On with the story. When the Loretto Chapel was nearing completion, the architect died (one source states that Bishop’s Lamy’s nephew’s wife caught the eye of the architect, and the nephew, in a fit of fury, killed him), and there was no way to access the choir loft, 22 feet above. Carpenters were consulted, and they concluded that a ladder would have to be used since any staircase would aesthetically upset the small interior space and would also limit seating.

Undeterred, the Sisters made a novena to St. Joseph, father of Jesus and the patron saint of carpenters, and here, legend really takes the reins. On the ninth and final day of prayer, a “humble workman” appeared at the chapel, looking for work. Some say he was “leading a burro laden with carpentry tools.”  In one version, the staircase was completed almost overnight, and in the other, it took six months. When the Sisters came in to pray, the carpenter would quietly leave, returning only when they were gone, to work in solitude.  

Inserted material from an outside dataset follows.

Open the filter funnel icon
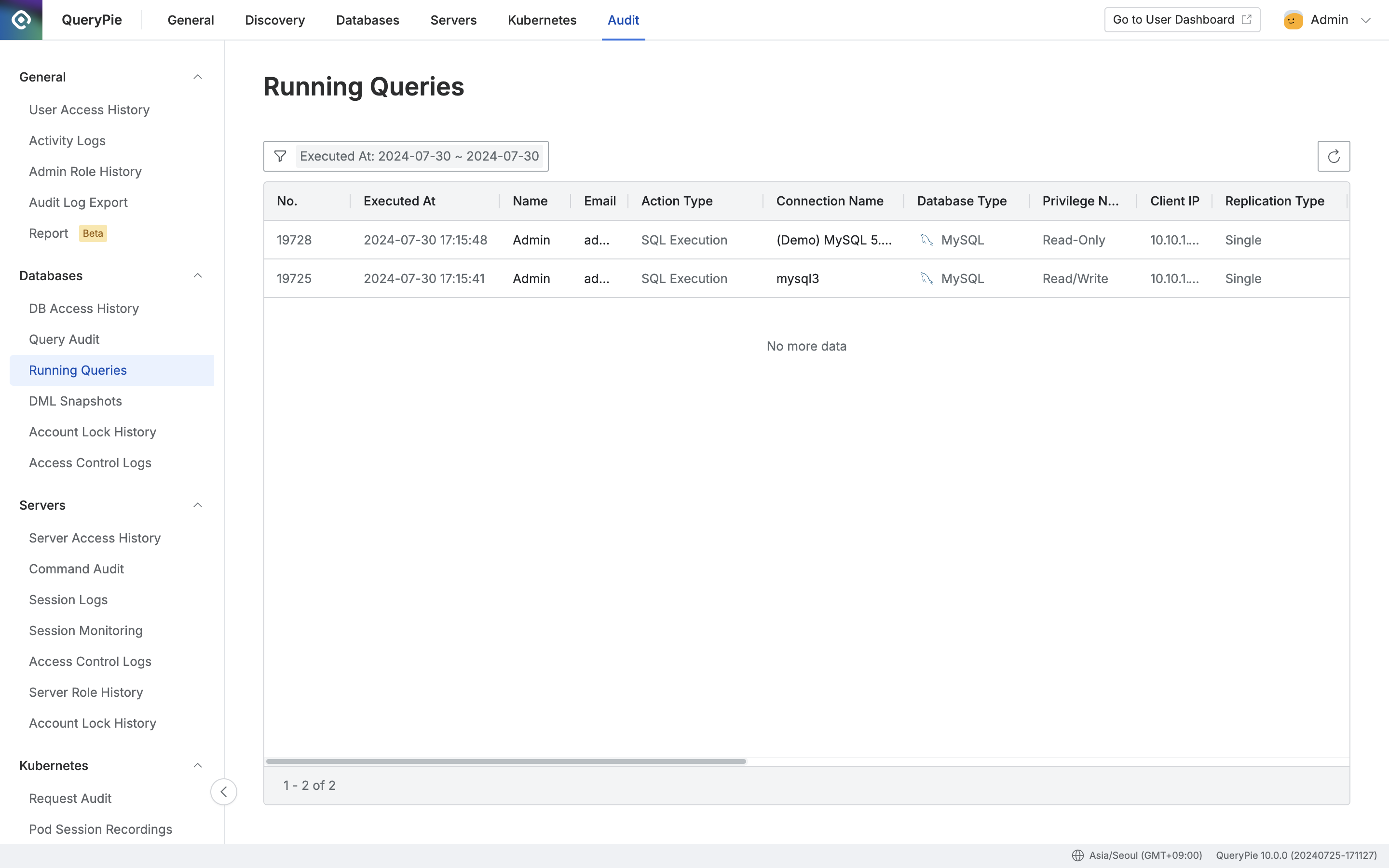 (281, 156)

One day, the Sisters came to pray, but the carpenter was gone. He had disappeared without pay and before he could be thanked. A dedicated search for the man yielded no results, and there is no record of anyone selling wood for the staircase to the man. Popular belief, then, calls the carpenter St. Joseph himself.

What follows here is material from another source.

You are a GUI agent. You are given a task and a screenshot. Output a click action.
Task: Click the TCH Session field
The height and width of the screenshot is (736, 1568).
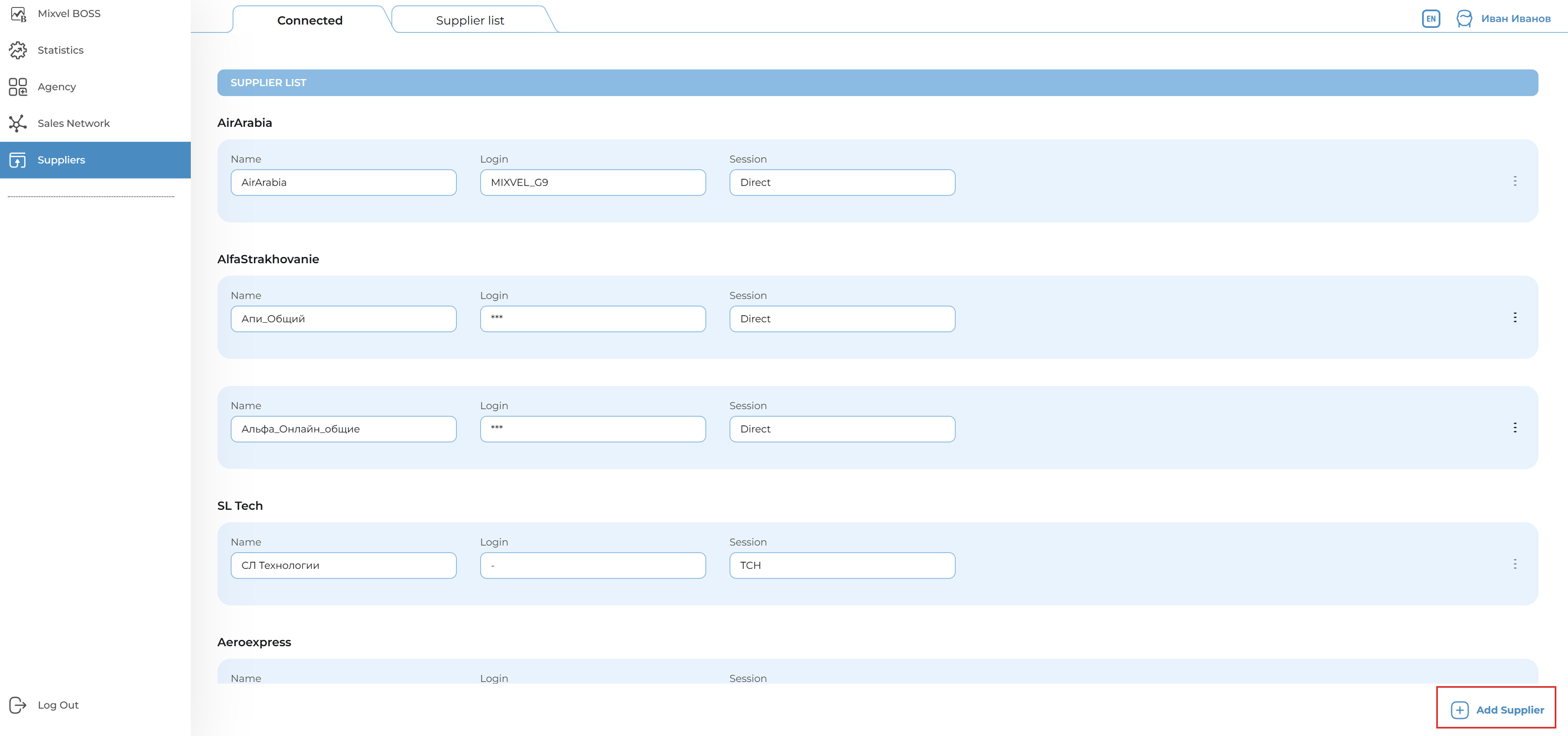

Whether he was a skilled itinerant or St. Joseph, the result of his work is an impressive free-standing spiral staircase, rising in a double helix with two 360-degree turns and no visible means of support. And no nails and no screws!

And no one can identify precisely what kinds of wood were used in the construction.

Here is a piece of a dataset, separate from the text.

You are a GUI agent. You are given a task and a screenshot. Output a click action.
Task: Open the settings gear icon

At first, the Loretto staircase had no railing, so the sisters ascended to the choir and descended on their hands and knees. In 1887, an artisan named Phillip August Hesch added the railing, which was described as “a work of art,” but not a miracle.

An MIT engineering professor has called helix staircases “inherently unsafe and unstable weight-supporting structures which require more than being secured at the top and bottom.” Usually, they are braced by an attachment along the height to a central pole or adjacent wall. In a 1998 article in The Skeptical Inquirer, Joe Nickell found that the Loretto staircase is not entirely freestanding and has “one iron bracket stabilizing the staircase by rigidly connecting the outer stringer to one of the columns supporting the loft.” Still, since the mid-70s, the public has not been permitted on the staircase, with the exception of brides and grooms posing for photographs and choir members. The laws of physics are heeded here, if only as a cautionary measure.

In 2000, the discovery of an obscure obituary identifies a hermit rancher, Jean-Francois Rochas, from Alamogordo, as the Loretto Chapel builder. He died in 1896, and his brief obituary calls him “an expert worker in wood” who built “the handsome staircase in the Loretto Chapel.” 

Maybe. Maybe not. There have been television specials, a TV movie called “The Staircase,” and a movie slot in “Unsolved Mysteries” inquiring into the Miraculous Staircase. But fact and fiction notwithstanding, what else would we expect from the City of Holy Faith? Or from a state whose license plate declares it “The Land of Enchantment”?

I hear the message from the obituary, I accede to the iron bracket support, I note that while they are no screws or nails used in the structure, there are wooden pegs, and I would happily have the U.S. Forest Services Center for Wood Anatomy (which worked on King Tut’s tomb) identify the wood. But ever since a well-known Santa Fe historian told me, in the same breath, about the construction of the coyote fence before me and about how New Mexico’s actinic rays make the light here do things that light elsewhere cannot replicate (photographs I have taken on utterly cloudy days in New Mexico scintillate with light), I am content to live in the ambiguity, or duality, of science and of miracle. Besides, the existence of a miraculous staircase sets the tone in this small jewel of a chapel where weddings are held, for the miracle of love.
 


For their silver anniversary in 2007, the Santa Fe Desert Chorale, whose outpourings of song are marked by virtuosity, elegance, and sensitivity, can be heard all summer long, performing live in the Loretto Chapel.